EXERCISE GOAL:
Rewrite the records starting at the first line and ending at the line that contains "Looking at the", changing "width" to "breadth" and keeping everything else the same. Leave the pictures out of your answer.
Begin
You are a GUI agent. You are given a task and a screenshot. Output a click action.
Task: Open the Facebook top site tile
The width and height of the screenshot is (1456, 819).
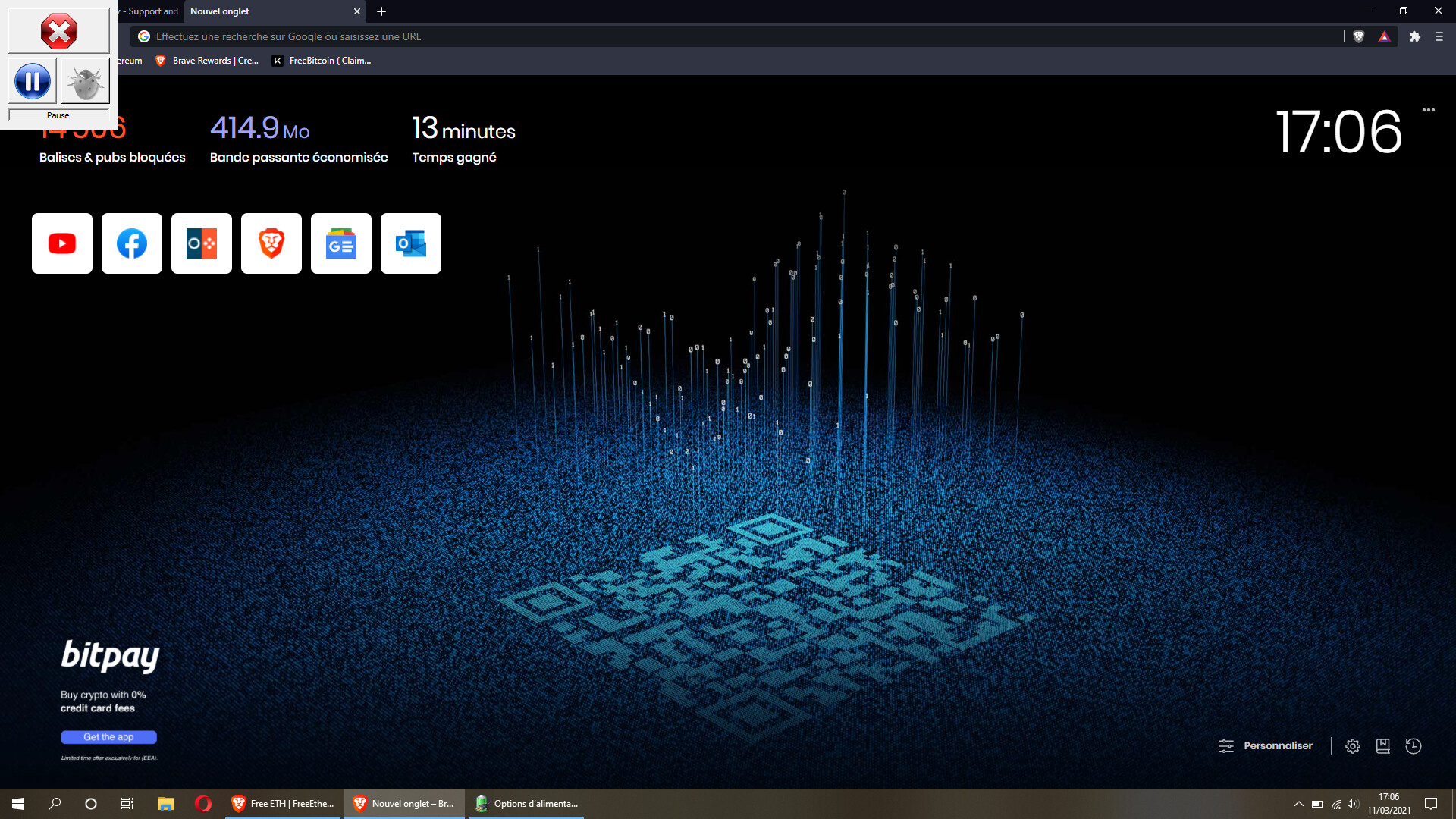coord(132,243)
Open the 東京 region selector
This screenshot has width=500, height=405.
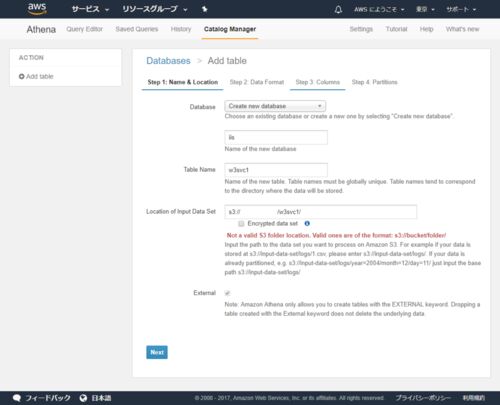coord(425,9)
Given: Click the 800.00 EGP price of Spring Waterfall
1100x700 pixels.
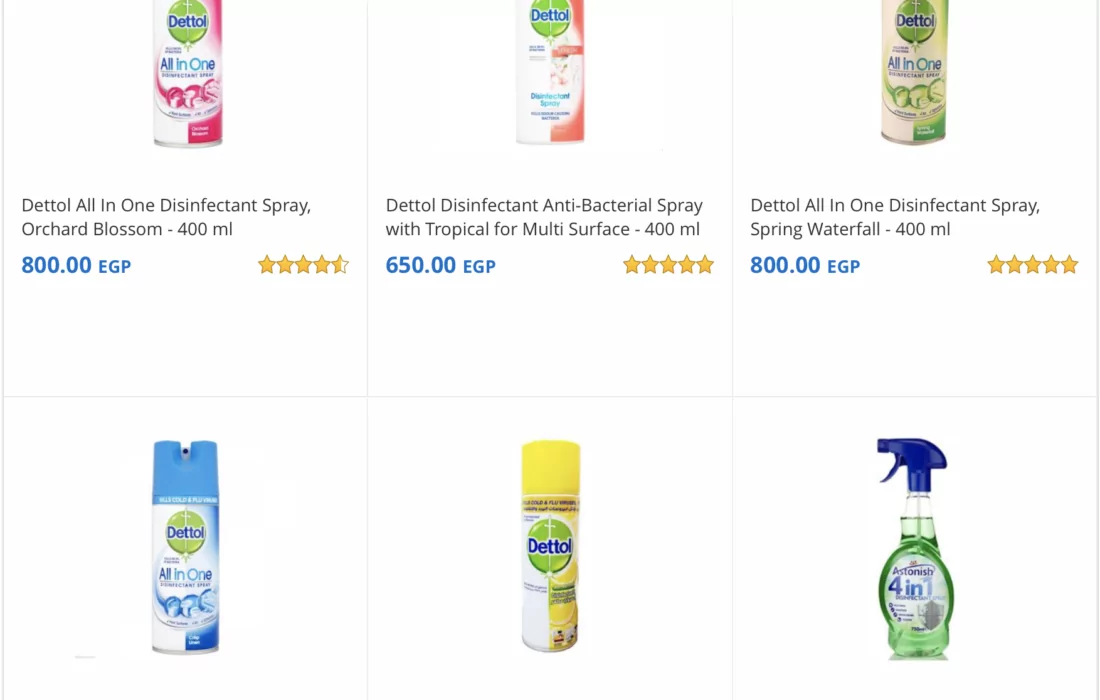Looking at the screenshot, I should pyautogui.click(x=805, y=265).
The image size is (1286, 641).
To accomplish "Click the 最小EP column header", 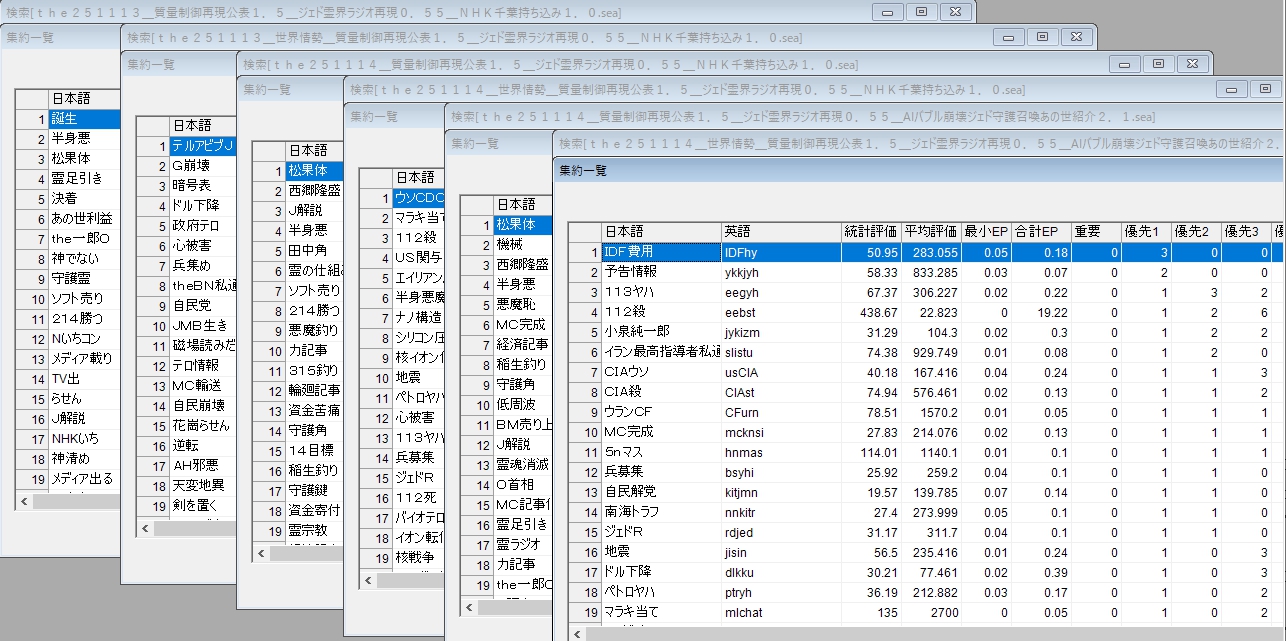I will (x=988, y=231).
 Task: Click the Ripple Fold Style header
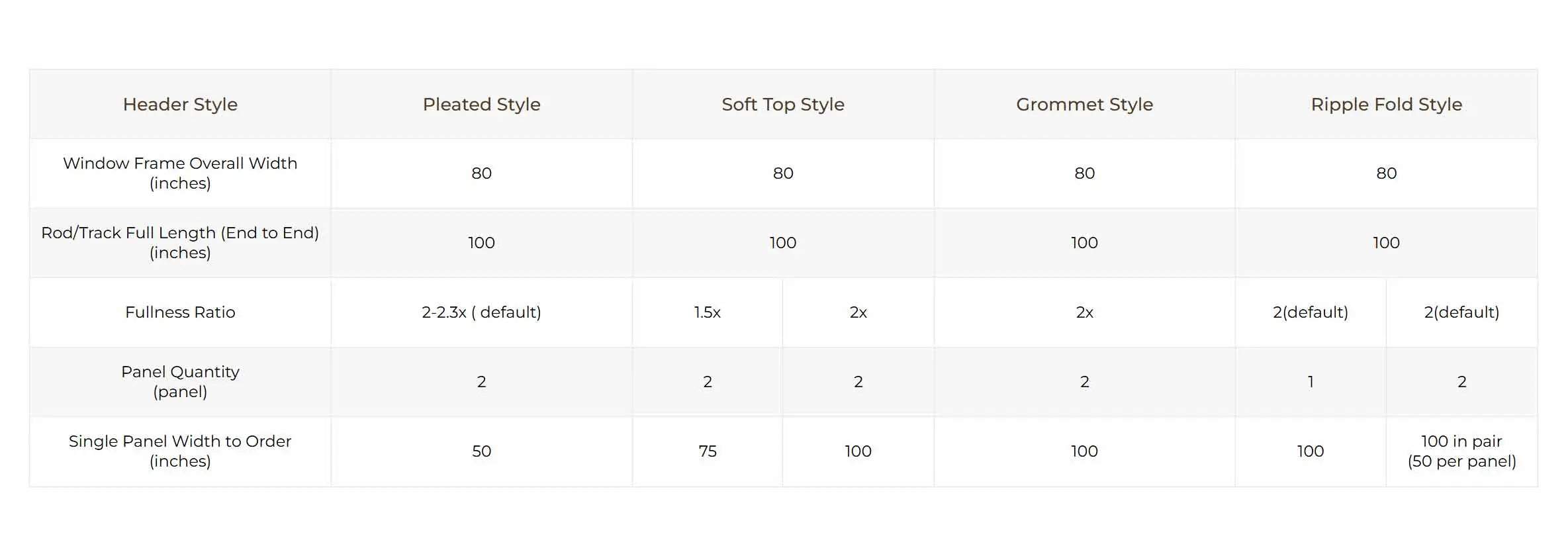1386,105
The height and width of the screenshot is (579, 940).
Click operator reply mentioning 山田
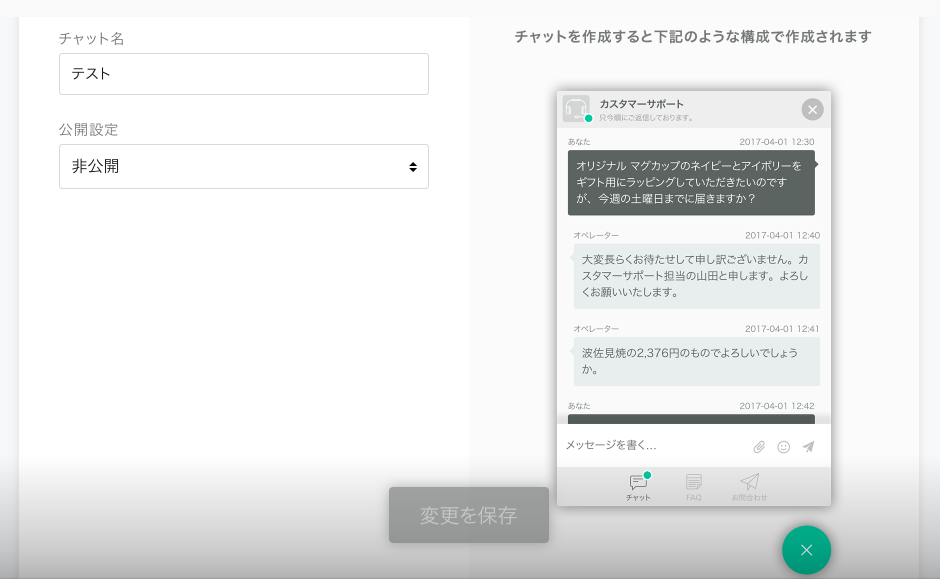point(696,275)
End
CORRECT RESULT:
You are a GUI agent. You are given a task and a screenshot. Output a click action.
Task: Open the Facebook top site tile
The breadth and height of the screenshot is (1456, 819).
coord(132,243)
Open the 東京 region selector
This screenshot has breadth=500, height=405.
coord(425,9)
Given: Click the 800.00 EGP price of Spring Waterfall
1100x700 pixels.
Looking at the screenshot, I should pyautogui.click(x=805, y=265).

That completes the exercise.